Patient engagement drives improved health care delivery and research

Including patient input in decisions, clinical trials, and research can lead to better outcomes.


Angela Smith, MD, director of urologic oncology at the UNC Lineberger Comprehensive Cancer Center in Chapel Hill, North Carolina
Angela Smith, MD, director of urologic oncology at the UNC Lineberger Comprehensive Cancer Center in Chapel Hill, North Carolina.

The practice of urology takes teamwork, with patients being valued members of the team. Still, patients often aren’t included in clinical discussions, treatment recommendations, research prioritization, or research design and conduct.

“It’s equivalent to developing a consumer product without factoring consumer needs into product development and marketing,” said Angela Smith, MD, director of urologic oncology at the UNC Lineberger Comprehensive Cancer Center in Chapel Hill, North Carolina, during Saturday’s Journal of Urology® Lecture 2022: “Engaging Patients: A Challenge to Our Care Delivery and Research Priorities.” 

If you neglect consumer needs and feedback, the product isn’t apt to be a success. Medicine is similar. “We’ve been leaving the patient out for decades,” Dr. Smith said. “It’s no wonder over half of our clinical trials fail, due to issues such as lack of recruitment.”

Patient engagement combines interventions designed to increase patient activation—their knowledge, skills and willingness to manage their own health care—to promote positive patient behavior, such as obtaining preventive care or exercising regularly. Patient engagement is one strategy to achieve the triple aim of improved health outcomes, better patient care and lower costs. 

“Engaging patients is a challenge to our care delivery and research priorities, but it’s worthy of our time because it can lead to better outcomes and can reduce costs,” Dr. Smith said. “When patients are engaged in their own health care, they’re likely to use fewer services.”

How can you intentionally engage patients in your practice or institution? Dr. Smith offered these recommendations:

  • Direct care: When providing patients with information about a diagnosis, ask them about their treatment plan preferences. With an engaged patient model, “treatment decisions are made based on medical evidence and your clinical judgment, but also on patients’ preferences,” Dr. Smith said.
  • Organizational design and governance: Survey patients about their care experiences. Hospitals can involve patients as advisors or advisory council members. “Patients can co-lead hospital safety and quality improvement committees,” Dr. Smith said.
  • Policy making: A public agency can conduct focus groups with patients to ask opinions about a health care issue.

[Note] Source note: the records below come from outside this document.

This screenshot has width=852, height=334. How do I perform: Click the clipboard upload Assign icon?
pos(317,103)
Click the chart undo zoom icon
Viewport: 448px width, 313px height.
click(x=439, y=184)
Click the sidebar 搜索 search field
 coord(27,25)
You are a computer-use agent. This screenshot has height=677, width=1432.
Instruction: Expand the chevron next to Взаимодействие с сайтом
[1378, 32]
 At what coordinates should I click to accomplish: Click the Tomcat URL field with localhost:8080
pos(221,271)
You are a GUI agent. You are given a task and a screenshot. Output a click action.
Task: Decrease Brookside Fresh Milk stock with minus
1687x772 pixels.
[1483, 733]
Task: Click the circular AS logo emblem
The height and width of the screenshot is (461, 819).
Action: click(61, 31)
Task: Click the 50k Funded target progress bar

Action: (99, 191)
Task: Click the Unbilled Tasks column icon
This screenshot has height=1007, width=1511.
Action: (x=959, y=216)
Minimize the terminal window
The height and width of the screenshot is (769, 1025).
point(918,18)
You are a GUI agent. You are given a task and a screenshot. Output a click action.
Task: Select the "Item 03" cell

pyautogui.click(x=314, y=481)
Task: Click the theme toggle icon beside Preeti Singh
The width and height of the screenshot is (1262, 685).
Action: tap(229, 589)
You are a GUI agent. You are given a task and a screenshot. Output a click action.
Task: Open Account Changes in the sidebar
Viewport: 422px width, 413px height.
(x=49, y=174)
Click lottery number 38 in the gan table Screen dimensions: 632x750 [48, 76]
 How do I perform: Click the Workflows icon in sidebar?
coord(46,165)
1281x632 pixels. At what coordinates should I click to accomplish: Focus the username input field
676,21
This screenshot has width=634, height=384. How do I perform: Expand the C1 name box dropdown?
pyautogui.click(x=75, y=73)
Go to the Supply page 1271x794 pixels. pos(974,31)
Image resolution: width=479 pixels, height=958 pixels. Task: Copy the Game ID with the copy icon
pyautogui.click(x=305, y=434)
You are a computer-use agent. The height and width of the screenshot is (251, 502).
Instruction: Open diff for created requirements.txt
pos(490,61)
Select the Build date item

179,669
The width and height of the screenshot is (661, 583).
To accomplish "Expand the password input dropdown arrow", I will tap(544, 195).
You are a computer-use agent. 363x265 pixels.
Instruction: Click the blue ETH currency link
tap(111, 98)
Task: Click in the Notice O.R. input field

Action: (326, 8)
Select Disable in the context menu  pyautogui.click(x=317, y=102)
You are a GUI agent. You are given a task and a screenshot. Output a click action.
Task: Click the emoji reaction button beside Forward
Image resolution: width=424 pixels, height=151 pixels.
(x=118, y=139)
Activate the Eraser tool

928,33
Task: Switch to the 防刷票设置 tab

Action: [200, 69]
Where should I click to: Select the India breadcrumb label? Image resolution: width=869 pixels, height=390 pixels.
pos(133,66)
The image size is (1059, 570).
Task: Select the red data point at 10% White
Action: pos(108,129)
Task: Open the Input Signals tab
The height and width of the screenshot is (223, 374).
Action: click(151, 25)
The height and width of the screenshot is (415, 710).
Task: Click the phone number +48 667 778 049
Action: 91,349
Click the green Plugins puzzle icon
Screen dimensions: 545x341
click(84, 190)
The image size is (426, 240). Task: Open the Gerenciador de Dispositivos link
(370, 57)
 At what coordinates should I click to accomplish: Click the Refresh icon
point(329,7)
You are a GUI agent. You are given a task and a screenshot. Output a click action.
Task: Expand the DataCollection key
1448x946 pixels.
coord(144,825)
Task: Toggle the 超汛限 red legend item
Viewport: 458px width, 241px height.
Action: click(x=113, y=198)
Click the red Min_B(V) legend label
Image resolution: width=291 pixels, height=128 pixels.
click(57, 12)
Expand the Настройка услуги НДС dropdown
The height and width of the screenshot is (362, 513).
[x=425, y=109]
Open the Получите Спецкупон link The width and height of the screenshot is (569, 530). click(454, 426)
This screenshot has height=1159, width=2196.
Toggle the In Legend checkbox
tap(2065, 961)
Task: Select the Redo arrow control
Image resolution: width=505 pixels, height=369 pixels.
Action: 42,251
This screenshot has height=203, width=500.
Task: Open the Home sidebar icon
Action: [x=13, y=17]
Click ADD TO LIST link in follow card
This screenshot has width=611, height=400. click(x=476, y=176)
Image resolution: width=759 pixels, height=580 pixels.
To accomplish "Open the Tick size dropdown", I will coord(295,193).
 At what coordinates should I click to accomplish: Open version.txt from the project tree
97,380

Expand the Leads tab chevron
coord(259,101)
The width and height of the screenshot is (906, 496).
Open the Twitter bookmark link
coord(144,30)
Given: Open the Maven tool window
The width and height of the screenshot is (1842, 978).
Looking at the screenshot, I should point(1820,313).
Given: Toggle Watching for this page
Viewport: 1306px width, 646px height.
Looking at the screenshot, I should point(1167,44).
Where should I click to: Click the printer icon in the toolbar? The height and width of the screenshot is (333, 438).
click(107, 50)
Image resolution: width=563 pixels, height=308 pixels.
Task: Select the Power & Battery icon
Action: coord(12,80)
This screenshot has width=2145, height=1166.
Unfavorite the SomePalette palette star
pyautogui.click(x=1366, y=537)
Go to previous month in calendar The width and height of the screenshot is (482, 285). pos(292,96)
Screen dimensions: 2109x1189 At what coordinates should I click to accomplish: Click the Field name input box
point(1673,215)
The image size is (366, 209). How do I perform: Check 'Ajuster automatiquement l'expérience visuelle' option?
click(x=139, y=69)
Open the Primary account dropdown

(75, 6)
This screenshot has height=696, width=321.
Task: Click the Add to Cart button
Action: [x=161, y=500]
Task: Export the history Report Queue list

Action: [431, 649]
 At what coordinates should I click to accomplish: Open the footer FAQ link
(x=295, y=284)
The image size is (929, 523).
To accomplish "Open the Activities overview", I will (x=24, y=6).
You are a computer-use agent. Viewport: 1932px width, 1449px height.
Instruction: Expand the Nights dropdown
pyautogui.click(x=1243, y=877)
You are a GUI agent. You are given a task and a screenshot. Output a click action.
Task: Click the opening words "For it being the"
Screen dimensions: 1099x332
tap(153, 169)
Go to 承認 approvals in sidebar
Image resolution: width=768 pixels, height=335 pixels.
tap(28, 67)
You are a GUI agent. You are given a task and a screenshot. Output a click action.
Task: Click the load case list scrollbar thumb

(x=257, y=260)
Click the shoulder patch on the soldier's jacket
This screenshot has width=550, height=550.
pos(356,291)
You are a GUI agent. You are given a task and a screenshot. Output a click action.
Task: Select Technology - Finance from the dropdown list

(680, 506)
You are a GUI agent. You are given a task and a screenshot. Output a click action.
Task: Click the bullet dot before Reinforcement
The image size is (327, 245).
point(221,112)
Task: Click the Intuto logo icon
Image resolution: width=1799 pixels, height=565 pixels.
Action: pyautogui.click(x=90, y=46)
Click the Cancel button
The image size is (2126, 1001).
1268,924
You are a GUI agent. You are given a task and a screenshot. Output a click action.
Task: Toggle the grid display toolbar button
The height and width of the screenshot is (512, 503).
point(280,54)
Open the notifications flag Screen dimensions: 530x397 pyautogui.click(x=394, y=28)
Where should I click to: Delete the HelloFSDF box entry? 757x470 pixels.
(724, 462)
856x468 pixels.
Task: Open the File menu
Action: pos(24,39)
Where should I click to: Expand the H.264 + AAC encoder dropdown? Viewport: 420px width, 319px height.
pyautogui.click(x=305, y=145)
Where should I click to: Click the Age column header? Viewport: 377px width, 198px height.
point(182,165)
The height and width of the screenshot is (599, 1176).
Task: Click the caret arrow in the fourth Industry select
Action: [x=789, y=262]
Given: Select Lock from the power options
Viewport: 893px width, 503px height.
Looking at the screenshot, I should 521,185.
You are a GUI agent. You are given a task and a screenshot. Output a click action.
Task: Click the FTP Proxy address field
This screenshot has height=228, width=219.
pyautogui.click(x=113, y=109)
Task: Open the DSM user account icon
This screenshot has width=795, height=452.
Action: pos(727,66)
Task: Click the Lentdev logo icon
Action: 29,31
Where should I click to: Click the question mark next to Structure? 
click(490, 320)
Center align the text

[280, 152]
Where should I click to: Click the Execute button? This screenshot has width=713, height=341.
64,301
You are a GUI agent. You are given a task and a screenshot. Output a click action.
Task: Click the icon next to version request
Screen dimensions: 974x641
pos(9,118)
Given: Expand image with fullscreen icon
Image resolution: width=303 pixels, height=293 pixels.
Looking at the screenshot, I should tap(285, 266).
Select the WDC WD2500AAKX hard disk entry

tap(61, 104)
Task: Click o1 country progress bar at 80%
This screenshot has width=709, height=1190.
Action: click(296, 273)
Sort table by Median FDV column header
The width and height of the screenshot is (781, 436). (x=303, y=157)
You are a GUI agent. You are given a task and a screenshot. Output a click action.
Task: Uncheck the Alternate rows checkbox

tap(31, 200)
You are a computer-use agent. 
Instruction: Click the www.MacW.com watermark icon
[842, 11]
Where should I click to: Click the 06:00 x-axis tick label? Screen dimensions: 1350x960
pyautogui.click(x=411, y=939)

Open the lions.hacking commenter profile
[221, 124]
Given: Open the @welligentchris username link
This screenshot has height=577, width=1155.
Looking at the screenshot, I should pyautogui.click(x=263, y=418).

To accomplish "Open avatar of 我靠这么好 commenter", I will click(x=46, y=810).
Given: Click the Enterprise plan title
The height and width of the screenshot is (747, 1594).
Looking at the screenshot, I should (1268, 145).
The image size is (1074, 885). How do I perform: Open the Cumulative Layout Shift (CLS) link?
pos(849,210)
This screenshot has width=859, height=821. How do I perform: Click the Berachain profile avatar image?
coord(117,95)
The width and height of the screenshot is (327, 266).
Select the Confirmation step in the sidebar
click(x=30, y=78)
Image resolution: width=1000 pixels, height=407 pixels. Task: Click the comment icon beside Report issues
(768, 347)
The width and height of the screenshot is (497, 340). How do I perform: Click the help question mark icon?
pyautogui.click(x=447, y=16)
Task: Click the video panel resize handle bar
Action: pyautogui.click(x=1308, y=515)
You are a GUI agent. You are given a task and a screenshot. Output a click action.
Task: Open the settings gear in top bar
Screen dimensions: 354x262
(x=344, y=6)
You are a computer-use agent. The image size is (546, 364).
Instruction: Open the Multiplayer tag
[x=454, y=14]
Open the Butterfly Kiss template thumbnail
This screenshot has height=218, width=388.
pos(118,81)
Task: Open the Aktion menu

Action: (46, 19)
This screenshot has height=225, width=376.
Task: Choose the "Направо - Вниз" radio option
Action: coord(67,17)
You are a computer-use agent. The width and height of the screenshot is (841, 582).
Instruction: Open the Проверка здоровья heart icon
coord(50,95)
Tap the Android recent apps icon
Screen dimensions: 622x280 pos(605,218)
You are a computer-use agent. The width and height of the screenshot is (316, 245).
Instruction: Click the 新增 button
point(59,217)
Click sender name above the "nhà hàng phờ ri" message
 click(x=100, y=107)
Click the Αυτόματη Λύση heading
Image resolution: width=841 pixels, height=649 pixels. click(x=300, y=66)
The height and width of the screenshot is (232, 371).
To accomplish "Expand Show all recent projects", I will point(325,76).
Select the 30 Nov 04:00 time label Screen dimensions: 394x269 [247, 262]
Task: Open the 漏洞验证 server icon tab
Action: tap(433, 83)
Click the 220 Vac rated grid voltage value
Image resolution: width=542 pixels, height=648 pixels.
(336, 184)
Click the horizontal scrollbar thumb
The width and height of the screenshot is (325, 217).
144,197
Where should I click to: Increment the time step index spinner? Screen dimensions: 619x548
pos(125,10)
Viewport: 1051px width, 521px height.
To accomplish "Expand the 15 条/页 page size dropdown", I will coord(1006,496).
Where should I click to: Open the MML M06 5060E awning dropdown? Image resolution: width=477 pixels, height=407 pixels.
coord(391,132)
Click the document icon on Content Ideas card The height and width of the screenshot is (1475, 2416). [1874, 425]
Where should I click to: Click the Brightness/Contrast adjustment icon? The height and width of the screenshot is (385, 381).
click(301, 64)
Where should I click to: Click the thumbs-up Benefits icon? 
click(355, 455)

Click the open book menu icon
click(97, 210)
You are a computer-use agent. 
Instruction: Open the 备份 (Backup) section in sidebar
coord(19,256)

Use patients’ recommendations about research priorities to make funding decisions for allocating resources to health programs. “Have an actual patient on your committees that create policies,” Dr. Smith said.           

Intentional patient engagement also plays an important part in clinical research. “For urologists at the forefront of innovation, having studies that include the patient’s voice helps channel which intervention to create and practice,” Dr. Smith said.            

“You can learn patient engagement skills and it doesn’t take much effort,” she added. Start by routinely asking three questions: Did we engage patients in shared decision making? Do we involve patients when optimizing our clinical operations or developing policy? Are patients involved in guideline development and dissemination?